A new report on the IT job market says that 1 in 3 workers will seek new employers in 2018 in search of higher pay, more skills.

In 2018, plenty of North American and European IT workers are taking advantage of a strong IT job market, and could be switching employers as they pursue higher salaries, deeper skills and workplaces where there's more of an emphasis on IT.

That's one of the most intriguing insights in a new 2018 IT Career Outlook survey conducted by professional IT network, Spiceworks, which gathered responses from some 2,200 IT professionals in November about the IT job market and their job plans for next year.

Out of some 2,163 respondents to this year's jobs survey, about 1 in 3 told Spiceworks they will be pursuing new jobs in 2018, according to the research. About 75 percent of those respondents said they are seeking higher pay, while 70 percent said they are looking to advance their skills. About 39 percent of those respondents said they want to work for a company that makes IT more of a priority, the study concluded.

"We know a lot of IT professionals are trying to capitalize on the good job market," Peter Tsai, a senior technology analyst at Spiceworks, told ITPro. "We expected a lot of people to move to increase their salaries, which was one of the top reasons" for the expected job hopping. "Last year, people were trying to switch jobs to increase their skill sets and learn more."

This year's Spiceworks survey for the first time asked respondents for their ages and then broke their answers down into generations to see how IT workers of varying ages view their careers and employment options at this point, said Tsai.

"The most interesting trends among millennials (born 1981 to 1997) is that, in general, they are more likely to job hop," he said. "They are not as satisfied with their jobs or salaries as their other peers."

In addition, millennials on average spend shorter amounts of time in their jobs and move around much more than IT workers from Generation X (born 1965 to 1980) or baby boomers (born 1946 to 1964), said Tsai.

The Spiceworks survey included 2,163 respondents from North America and Europe. Respondents are among the millions of IT professionals who use the Spiceworks forums and other products and who represent a variety of company sizes, including small-to-medium-sized businesses and enterprises. Respondents come from a variety of industries, including manufacturing, healthcare, nonprofits, education, government and finance, according to the company.

In addition to the 32 percent of IT professionals who say they will seek new IT jobs in 2018, another 7 percent said they plan to start working as a consultant, while 5 percent said they plan to leave the IT job market altogether. Another two percent said they plan to retire in 2018.

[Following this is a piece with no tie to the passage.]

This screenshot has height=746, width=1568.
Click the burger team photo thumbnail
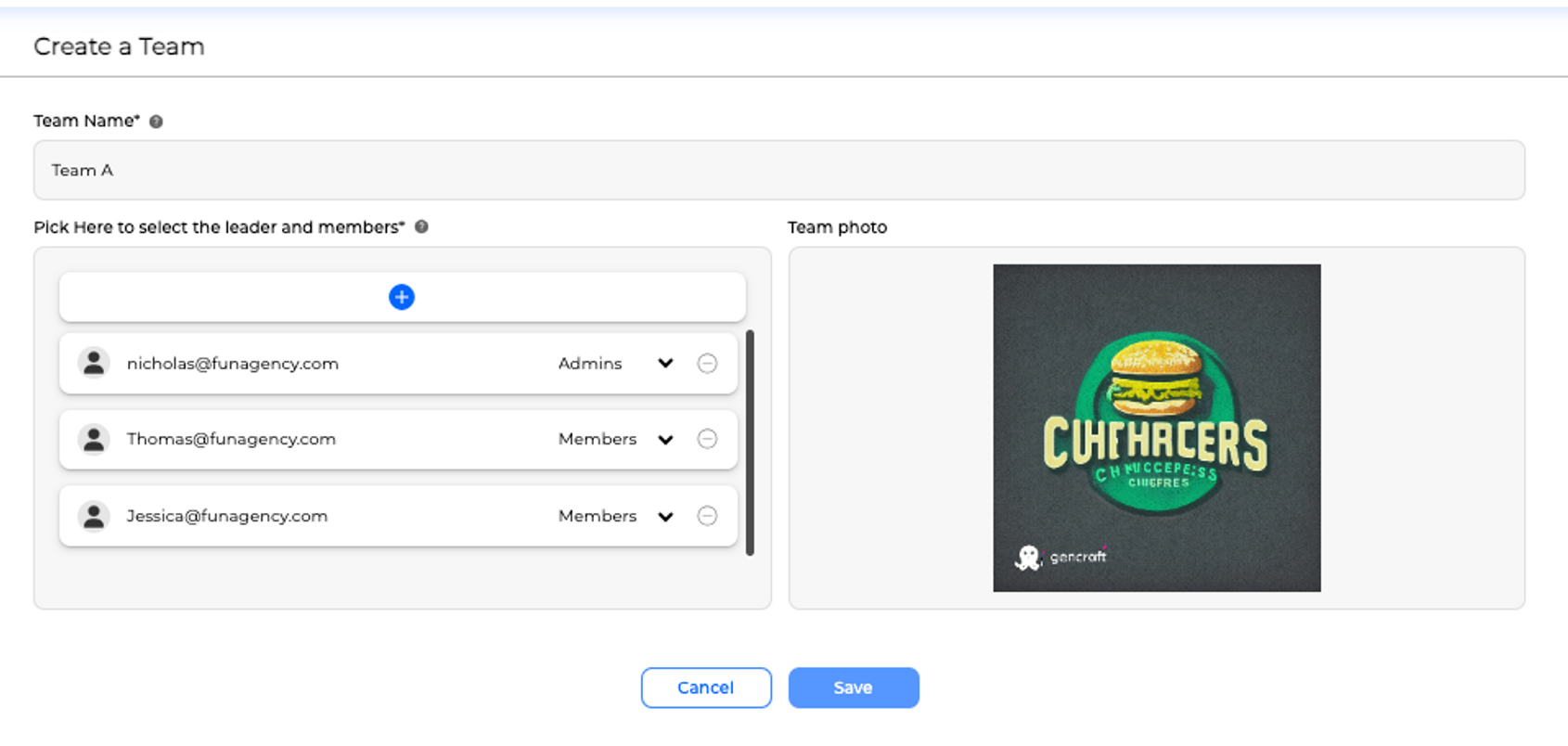(x=1156, y=428)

Some 51 percent of the respondents, however, said they expect a raise from their current employer next year while 21 percent said they also expect a promotion. Another 24 percent of the respondents said they don't expect any career changes or a raise next year.

Overall, some 70 percent of all IT workers reported they are satisfied with their current jobs, but 63 percent believe they are underpaid, according to the survey. Interestingly, some 68 percent of the millennials who responded said they are underpaid, compared to 60 percent of Gen X and 61 percent of baby boomers. The millennials, meanwhile, have far fewer years of experience than the other workers, yet they say they are seeking higher salaries. According to the survey, the millennials reported a median income of $50,000 per year, while Gen X IT professionals are paid $65,000 and baby boomers are paid $70,000.

To be more successful in the IT job market, 81 percent of the survey respondents said it is critical to have cybersecurity expertise for their work, while 75 percent said it is also critical to have expertise in networking, infrastructure hardware, end-user devices and storage and backup.

But only 19 percent of the respondents overall said they presently have adequate skills in cybersecurity, which points to a skills gap that needs to be filled, said Tsai.